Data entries
------------------------
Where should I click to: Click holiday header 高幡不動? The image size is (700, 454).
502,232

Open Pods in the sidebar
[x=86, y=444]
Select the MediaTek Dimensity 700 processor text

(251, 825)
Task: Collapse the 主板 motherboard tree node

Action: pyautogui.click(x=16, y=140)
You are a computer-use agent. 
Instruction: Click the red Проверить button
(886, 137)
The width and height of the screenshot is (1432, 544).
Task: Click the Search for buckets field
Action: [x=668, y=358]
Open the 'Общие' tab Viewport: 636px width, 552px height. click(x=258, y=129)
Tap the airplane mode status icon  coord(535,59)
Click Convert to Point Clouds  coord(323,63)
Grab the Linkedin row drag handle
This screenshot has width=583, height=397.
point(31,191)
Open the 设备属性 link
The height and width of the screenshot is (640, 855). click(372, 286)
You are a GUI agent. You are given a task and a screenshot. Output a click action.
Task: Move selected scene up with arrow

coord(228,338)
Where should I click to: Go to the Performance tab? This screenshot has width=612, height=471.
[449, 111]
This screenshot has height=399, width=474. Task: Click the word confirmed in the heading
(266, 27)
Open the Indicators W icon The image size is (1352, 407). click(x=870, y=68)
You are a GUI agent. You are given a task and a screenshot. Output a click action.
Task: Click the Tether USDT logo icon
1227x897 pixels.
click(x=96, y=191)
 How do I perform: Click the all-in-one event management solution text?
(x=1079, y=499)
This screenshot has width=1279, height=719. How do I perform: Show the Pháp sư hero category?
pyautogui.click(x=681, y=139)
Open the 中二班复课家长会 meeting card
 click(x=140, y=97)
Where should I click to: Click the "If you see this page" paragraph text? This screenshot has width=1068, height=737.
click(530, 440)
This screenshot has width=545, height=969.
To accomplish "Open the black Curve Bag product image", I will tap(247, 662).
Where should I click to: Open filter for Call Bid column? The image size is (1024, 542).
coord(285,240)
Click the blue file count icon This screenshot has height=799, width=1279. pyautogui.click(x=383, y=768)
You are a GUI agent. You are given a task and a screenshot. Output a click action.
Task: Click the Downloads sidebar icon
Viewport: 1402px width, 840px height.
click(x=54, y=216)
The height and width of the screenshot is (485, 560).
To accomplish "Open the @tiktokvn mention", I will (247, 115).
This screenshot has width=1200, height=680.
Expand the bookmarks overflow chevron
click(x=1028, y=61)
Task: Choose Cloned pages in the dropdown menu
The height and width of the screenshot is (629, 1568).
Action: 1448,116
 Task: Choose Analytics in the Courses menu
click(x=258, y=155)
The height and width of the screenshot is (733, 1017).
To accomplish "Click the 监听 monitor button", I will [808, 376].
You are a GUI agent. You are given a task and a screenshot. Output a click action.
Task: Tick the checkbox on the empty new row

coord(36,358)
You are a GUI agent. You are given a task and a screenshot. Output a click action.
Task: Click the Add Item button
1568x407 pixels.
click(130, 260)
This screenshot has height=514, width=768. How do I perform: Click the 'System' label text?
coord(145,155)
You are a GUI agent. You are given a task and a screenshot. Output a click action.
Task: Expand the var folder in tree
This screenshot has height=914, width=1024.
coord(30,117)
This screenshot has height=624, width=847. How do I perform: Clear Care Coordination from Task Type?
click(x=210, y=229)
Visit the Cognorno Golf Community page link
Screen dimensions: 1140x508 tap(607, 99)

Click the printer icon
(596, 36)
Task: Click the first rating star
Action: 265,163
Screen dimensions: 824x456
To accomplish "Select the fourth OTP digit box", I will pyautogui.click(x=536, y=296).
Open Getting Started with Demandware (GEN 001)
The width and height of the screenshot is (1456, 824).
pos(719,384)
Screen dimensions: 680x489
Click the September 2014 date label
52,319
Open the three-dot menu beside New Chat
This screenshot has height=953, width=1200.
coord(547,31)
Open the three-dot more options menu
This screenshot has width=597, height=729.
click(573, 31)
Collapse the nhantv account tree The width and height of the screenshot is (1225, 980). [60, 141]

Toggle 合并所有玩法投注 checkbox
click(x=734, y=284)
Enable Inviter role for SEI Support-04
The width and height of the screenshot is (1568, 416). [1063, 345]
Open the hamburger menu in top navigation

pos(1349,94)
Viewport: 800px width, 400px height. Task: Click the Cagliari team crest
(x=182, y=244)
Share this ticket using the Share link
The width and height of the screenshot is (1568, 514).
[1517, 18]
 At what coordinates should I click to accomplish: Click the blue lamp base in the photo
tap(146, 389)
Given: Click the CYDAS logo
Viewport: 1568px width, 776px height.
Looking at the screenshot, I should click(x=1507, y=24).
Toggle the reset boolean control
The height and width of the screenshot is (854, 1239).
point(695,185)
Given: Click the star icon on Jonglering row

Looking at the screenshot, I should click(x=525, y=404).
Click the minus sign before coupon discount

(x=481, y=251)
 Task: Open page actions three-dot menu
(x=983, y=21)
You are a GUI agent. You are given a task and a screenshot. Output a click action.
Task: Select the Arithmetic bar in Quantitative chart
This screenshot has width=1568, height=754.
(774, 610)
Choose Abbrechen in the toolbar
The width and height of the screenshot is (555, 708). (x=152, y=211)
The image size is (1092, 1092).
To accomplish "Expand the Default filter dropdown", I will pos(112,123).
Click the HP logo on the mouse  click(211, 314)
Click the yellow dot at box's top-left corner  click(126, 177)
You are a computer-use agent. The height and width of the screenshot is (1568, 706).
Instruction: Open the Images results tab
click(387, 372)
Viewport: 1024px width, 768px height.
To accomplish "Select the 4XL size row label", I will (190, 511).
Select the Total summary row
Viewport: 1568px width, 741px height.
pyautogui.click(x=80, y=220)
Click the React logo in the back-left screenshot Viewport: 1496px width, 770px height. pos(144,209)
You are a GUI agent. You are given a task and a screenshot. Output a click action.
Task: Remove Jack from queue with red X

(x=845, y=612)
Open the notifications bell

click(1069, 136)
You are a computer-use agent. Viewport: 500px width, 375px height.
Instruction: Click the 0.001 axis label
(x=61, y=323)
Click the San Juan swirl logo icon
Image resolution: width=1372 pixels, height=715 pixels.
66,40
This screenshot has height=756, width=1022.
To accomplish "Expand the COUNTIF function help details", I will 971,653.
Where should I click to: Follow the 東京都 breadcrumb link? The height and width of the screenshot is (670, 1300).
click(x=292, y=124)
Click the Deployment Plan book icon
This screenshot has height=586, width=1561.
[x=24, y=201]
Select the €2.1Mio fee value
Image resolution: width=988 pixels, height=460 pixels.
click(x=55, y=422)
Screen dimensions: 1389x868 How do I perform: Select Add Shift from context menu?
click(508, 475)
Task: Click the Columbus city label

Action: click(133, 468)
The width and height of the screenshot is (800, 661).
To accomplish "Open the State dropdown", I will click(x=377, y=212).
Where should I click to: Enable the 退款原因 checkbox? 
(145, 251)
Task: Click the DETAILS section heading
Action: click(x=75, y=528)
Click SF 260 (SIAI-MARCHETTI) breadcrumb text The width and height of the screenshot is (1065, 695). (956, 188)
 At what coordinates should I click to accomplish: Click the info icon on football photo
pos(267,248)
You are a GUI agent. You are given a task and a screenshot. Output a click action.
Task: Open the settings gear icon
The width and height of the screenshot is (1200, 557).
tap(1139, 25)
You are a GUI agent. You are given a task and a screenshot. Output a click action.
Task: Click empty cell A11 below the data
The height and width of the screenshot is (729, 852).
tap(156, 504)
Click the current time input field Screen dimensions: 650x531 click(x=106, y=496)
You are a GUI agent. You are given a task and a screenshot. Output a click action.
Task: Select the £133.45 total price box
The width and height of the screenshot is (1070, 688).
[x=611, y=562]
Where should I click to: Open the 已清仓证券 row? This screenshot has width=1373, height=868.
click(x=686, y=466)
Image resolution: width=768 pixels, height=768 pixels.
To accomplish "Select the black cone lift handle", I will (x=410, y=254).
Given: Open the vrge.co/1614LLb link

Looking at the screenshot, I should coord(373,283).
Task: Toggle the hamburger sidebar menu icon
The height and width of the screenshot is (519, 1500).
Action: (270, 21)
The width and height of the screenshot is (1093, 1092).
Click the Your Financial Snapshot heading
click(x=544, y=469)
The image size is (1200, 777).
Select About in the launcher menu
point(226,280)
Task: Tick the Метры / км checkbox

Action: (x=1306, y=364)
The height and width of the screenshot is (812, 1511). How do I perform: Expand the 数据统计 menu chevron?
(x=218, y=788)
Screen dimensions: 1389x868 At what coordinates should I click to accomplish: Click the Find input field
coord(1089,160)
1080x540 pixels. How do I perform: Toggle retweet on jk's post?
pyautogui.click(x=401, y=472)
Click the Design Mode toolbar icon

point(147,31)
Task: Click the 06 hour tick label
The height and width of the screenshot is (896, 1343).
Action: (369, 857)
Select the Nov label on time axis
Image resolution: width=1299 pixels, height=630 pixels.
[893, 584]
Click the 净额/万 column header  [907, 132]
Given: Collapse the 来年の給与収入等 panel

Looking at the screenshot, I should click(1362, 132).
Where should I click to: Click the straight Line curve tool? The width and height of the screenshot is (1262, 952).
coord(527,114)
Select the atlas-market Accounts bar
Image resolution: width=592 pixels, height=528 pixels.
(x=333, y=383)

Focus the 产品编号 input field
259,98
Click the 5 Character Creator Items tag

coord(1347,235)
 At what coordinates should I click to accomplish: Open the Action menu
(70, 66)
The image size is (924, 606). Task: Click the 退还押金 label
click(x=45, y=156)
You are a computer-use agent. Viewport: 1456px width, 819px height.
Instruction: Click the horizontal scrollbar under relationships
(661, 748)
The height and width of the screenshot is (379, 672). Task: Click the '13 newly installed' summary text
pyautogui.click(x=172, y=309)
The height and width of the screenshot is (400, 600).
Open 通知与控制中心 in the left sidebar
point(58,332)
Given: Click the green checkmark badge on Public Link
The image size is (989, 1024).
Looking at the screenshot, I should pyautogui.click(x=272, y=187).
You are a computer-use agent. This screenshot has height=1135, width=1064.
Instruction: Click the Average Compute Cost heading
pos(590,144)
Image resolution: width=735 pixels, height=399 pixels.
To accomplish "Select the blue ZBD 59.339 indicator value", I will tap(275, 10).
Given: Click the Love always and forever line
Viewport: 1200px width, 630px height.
------------------------
> What is expected:
Having found the line with "Given: Click the green", transcribe it and each line after it to the end of the entries, with no other lines.

> Answer for the task:
Given: Click the green checkmark badge on Public Link
The image size is (989, 1024).
Looking at the screenshot, I should pyautogui.click(x=272, y=187).
You are a computer-use agent. This screenshot has height=1135, width=1064.
Instruction: Click the Average Compute Cost heading
pos(590,144)
Image resolution: width=735 pixels, height=399 pixels.
To accomplish "Select the blue ZBD 59.339 indicator value", I will tap(275, 10).
Given: Click the Love always and forever line
Viewport: 1200px width, 630px height.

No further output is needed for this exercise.